Видимо, это и есть судьба: через столько лет встретить его, не узнать, но все равно полюбить. Я сказал это вслух, или же мое лицо меня выдало, потому что Йорк сухо и твердо заявил:
– Дурак ты, Джеймс Патерсон, если в этом уверен. Что ему теперь до твоей любви? Его игра еще не сыграна, сиди спокойно и не суй свой нос наружу. А будешь рыпаться, опять запру.
– Нет-нет, я наигрался, Йорк, сижу спокойно, жду развязки. Все, как он повелел. Знаешь, сейчас я бы поспал. Вколи мне что-нибудь, мой мозг снова дымится от всей это каши.
***
Он падает в темноту, не в колодец, не в зазеркалье, не в Космос. Просто в темноту, она обволакивает и глушит звуки, она поглощает и давит на грудь. И он в нее падает.
Потом проявляется свет, робкий свет, приглушенный, серый, словно мазнули пыльной тряпкой по крышке рояля. И осталось пятно на черном лаке. И в этом пятне он видит ребенка.
Мальчик сидит, обняв колени, он узник темноты, он узник себя, он худ и измучен, он близоруко щурится во тьму, и это Гэб.
– Гэб! – зовет он мальчишку, но тот молчит в ответ, и на сером пятне проявляются полосы решетки. – Гэб! Прости меня, помоги мне! Гэб, ну не сердись, пожалуйста!
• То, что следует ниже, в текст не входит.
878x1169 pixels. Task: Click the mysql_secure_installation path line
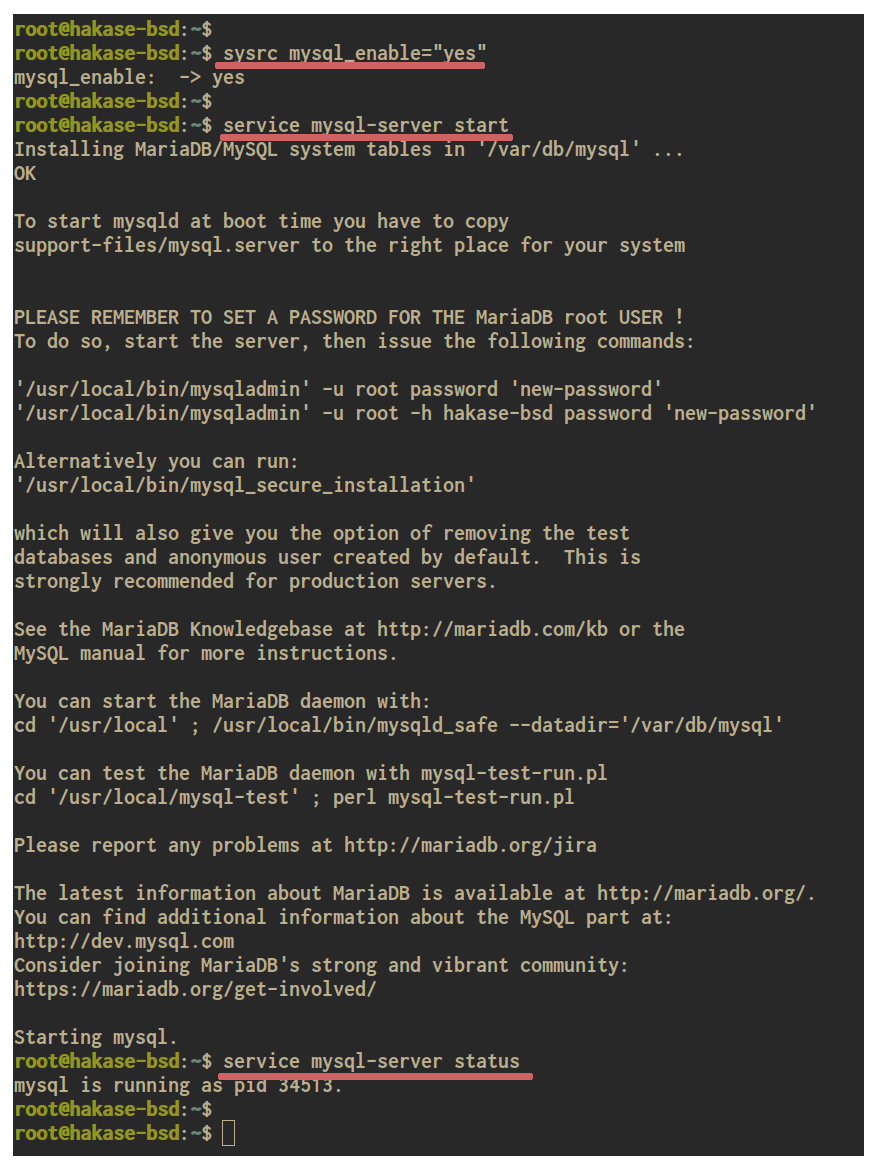(x=244, y=485)

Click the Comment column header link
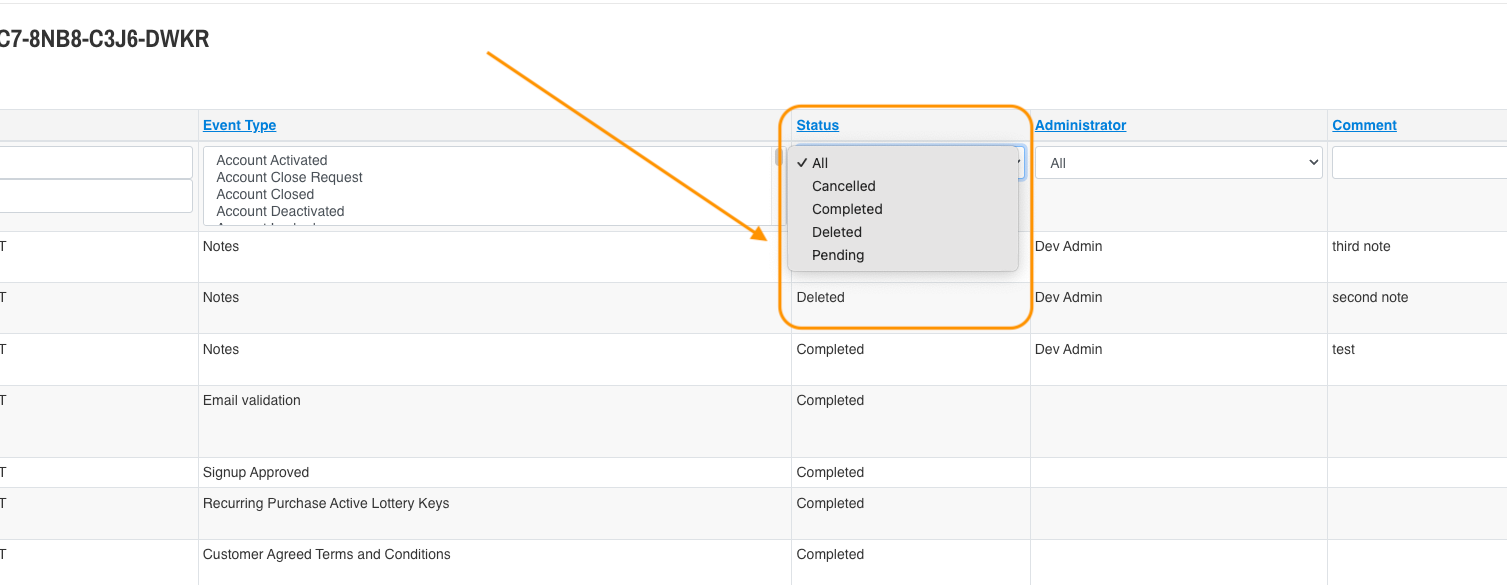coord(1364,125)
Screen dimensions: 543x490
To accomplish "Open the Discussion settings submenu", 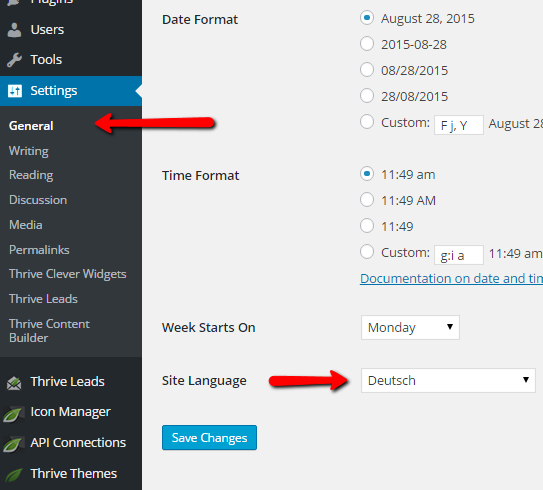I will pyautogui.click(x=38, y=200).
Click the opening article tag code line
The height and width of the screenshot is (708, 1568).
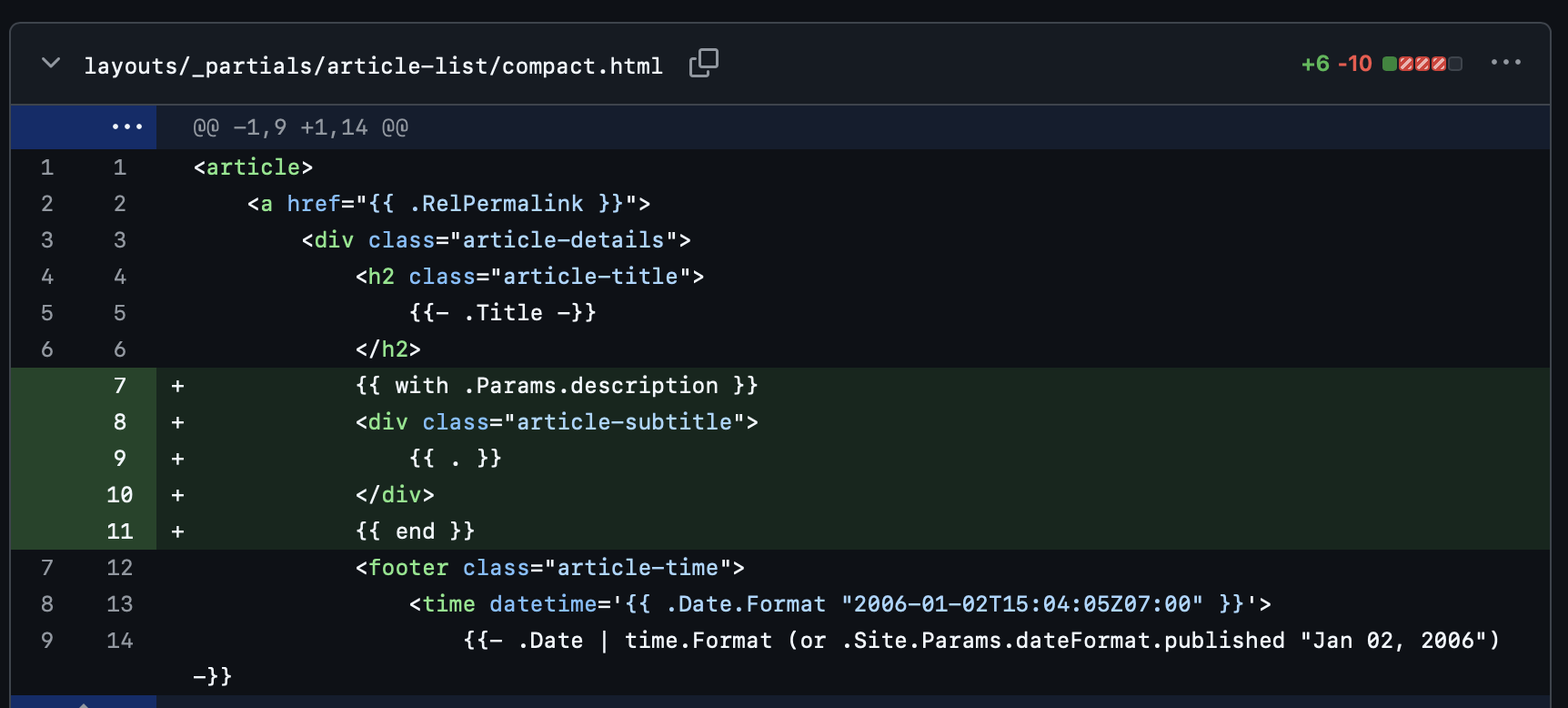click(x=253, y=167)
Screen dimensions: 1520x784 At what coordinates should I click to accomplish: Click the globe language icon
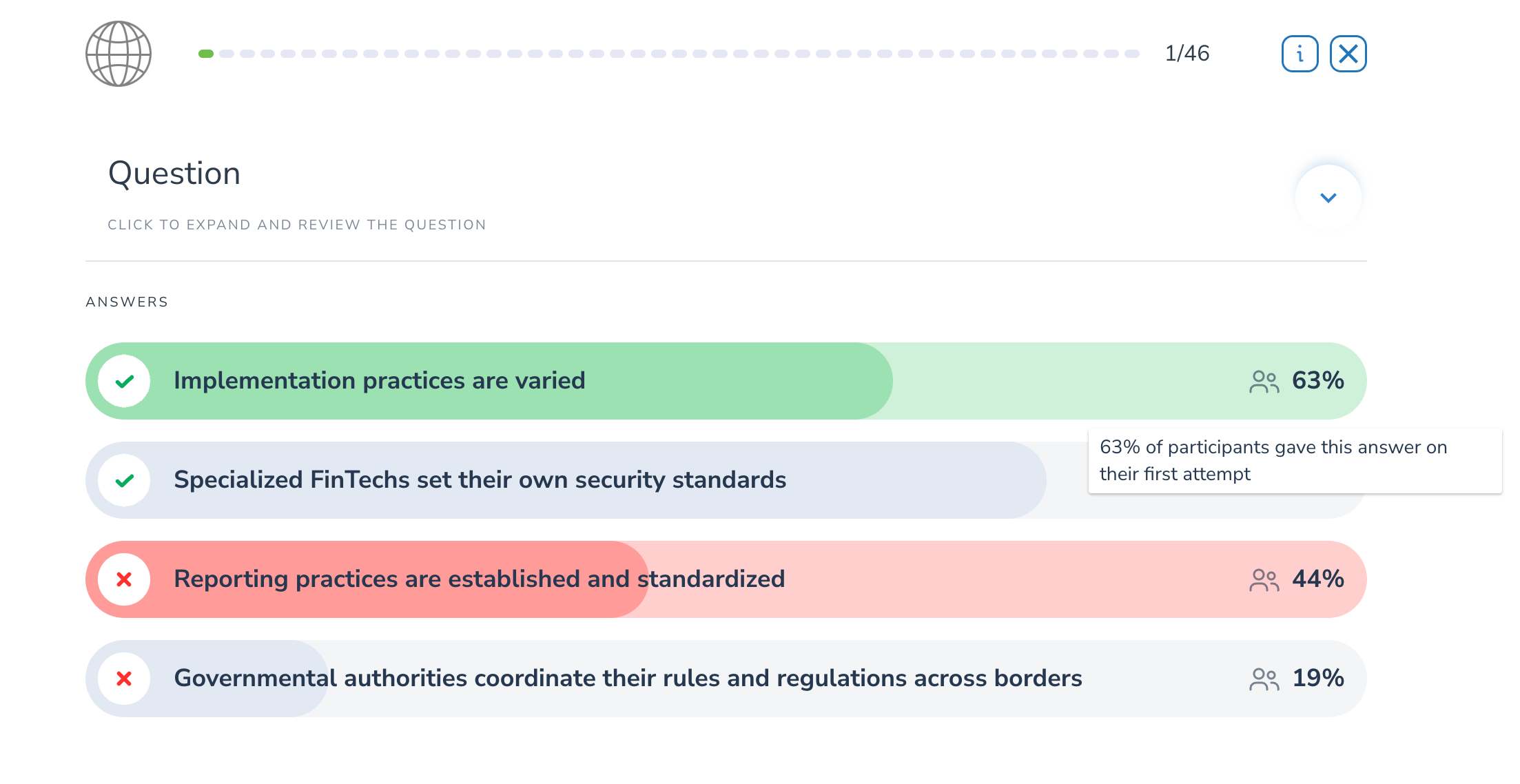point(119,54)
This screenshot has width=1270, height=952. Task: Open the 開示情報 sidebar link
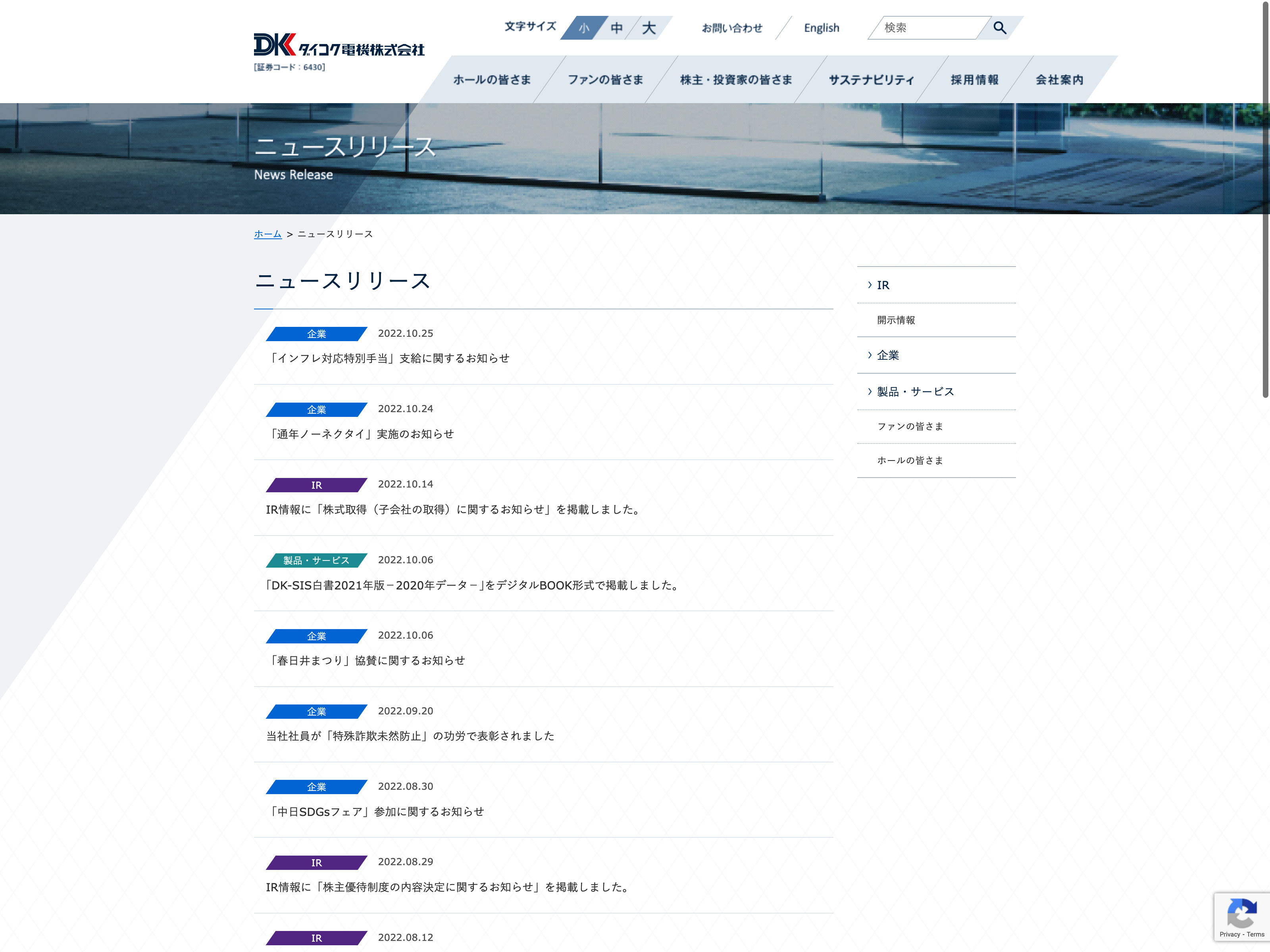896,320
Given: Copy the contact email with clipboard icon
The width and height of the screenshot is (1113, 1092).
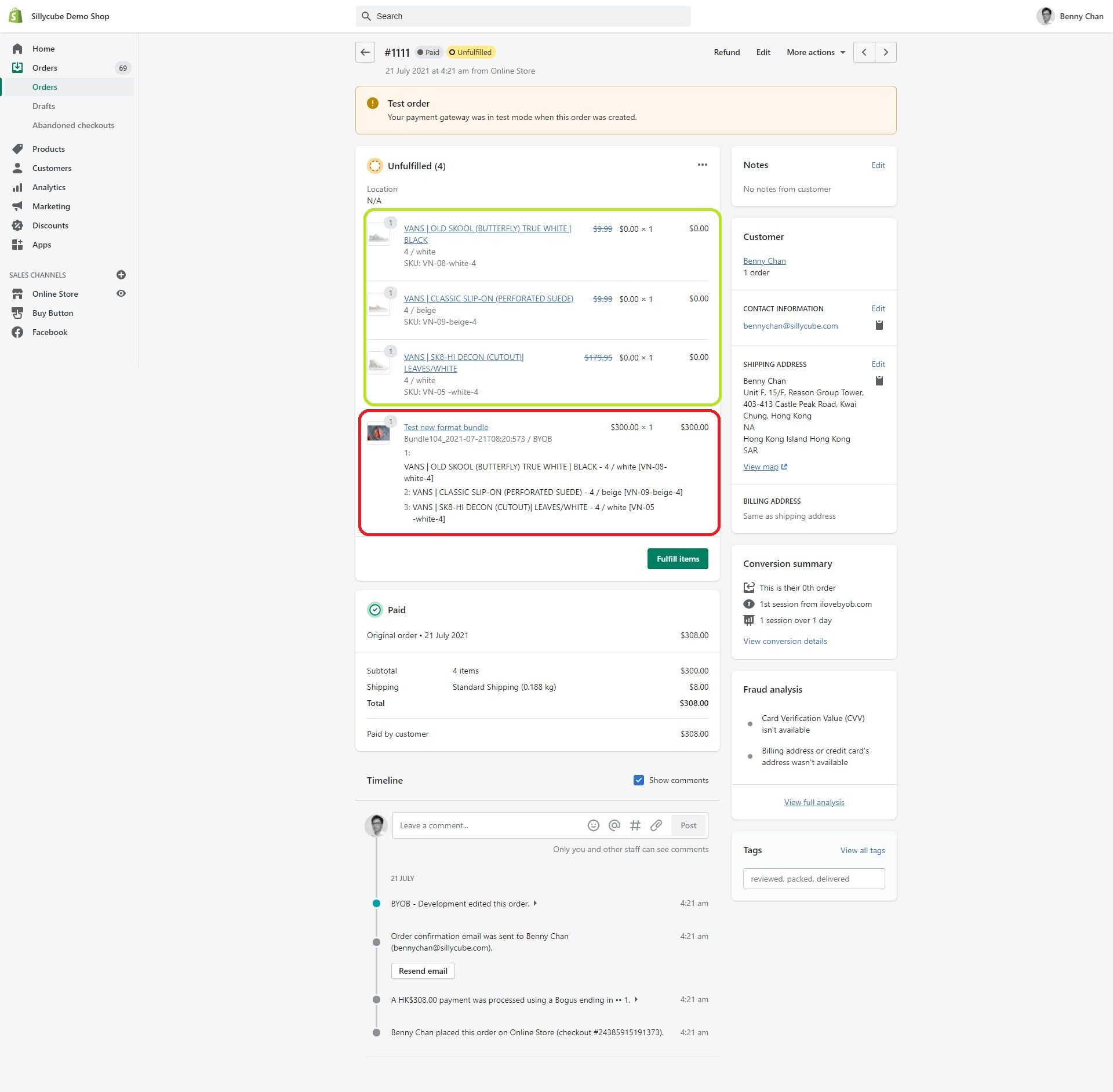Looking at the screenshot, I should [x=879, y=325].
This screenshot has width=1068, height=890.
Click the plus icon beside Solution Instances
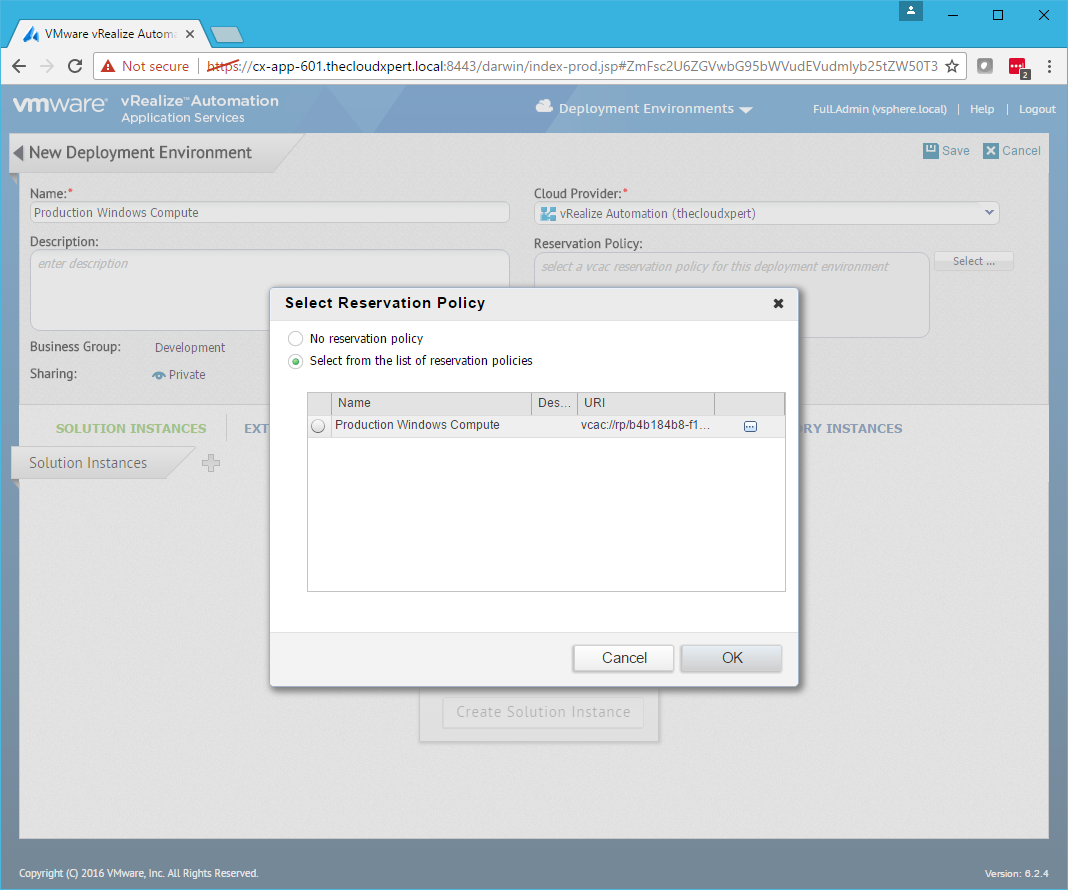[x=210, y=463]
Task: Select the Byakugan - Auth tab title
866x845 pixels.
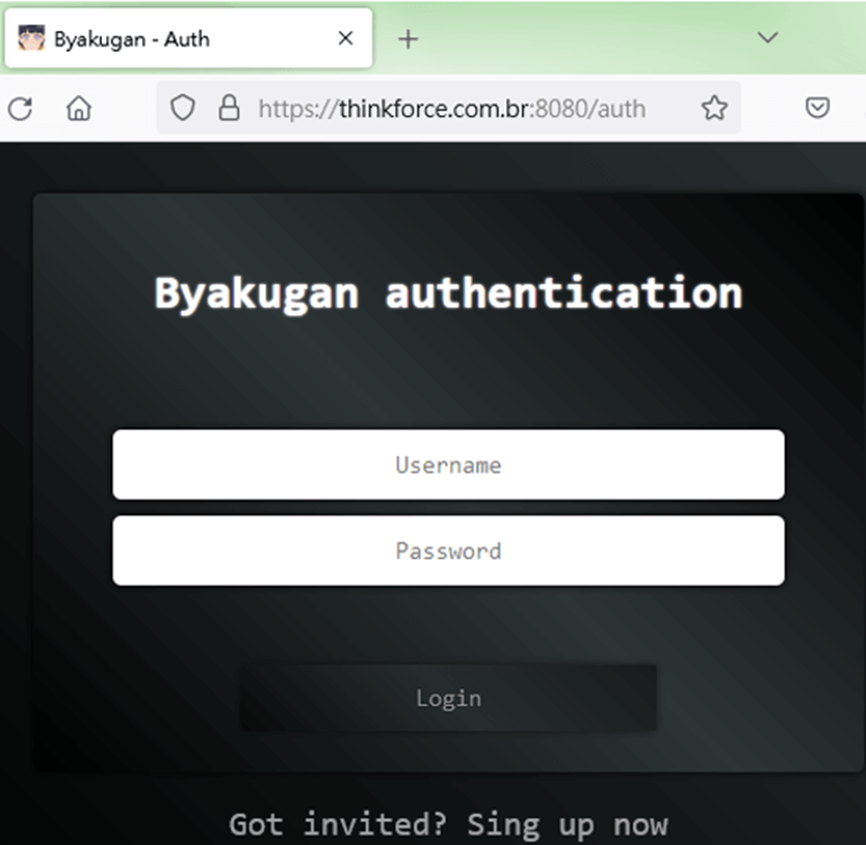Action: (x=131, y=39)
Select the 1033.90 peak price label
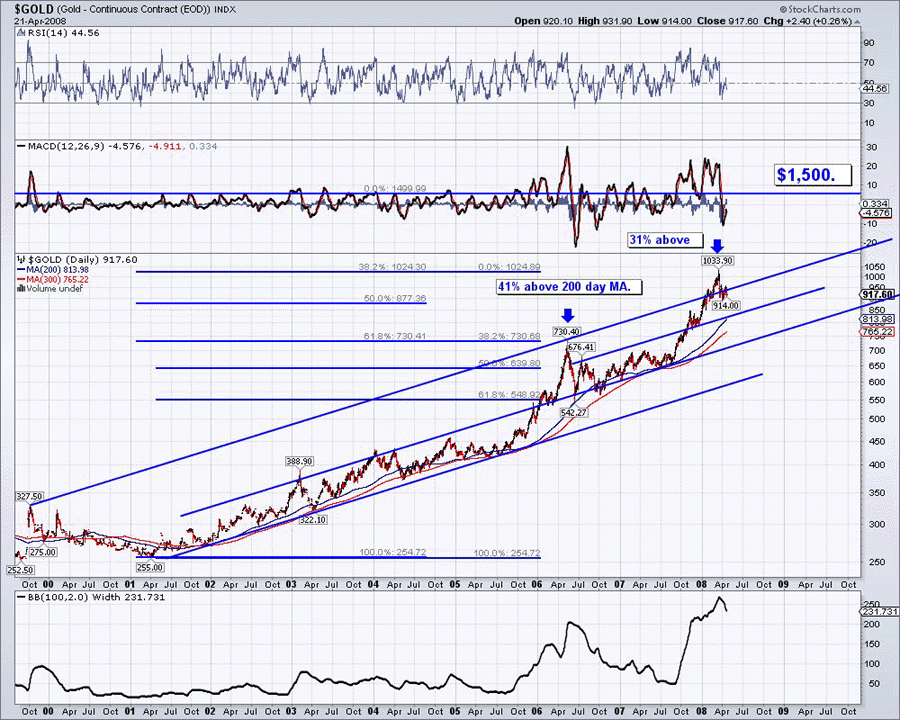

– Я не сержусь, – печально говорит мальчишка, так тихо, словно боится потревожить темноту. – Чего ты мелешь? Трепло ты, Джимми, что с тебя взять?
– Гэб!!!
Мальчишку вдруг относит вдаль, куда-то вглубь, и проявляется клетка, и еще одна, и еще, сложная конструкция, как и все планы, клетка в клетке, и в клетке, все это висит, вращается, и нет возможности подступиться, Гэба уносит все дальше и, наконец, закрывает чем-то очень похожим на крылья. Он поднимает голову и видит в темноте два гневных, пронзительно серых пятна с темными омутами в центре, и эти пятна, эти омуты – они его не прощают!
***
Проснувшись или очнувшись, что, в общем, разницы не имело, я долго лежал и пялился в потолок. Вокруг была темнота, на потолке серел прямоугольник окна, забранного решеткой.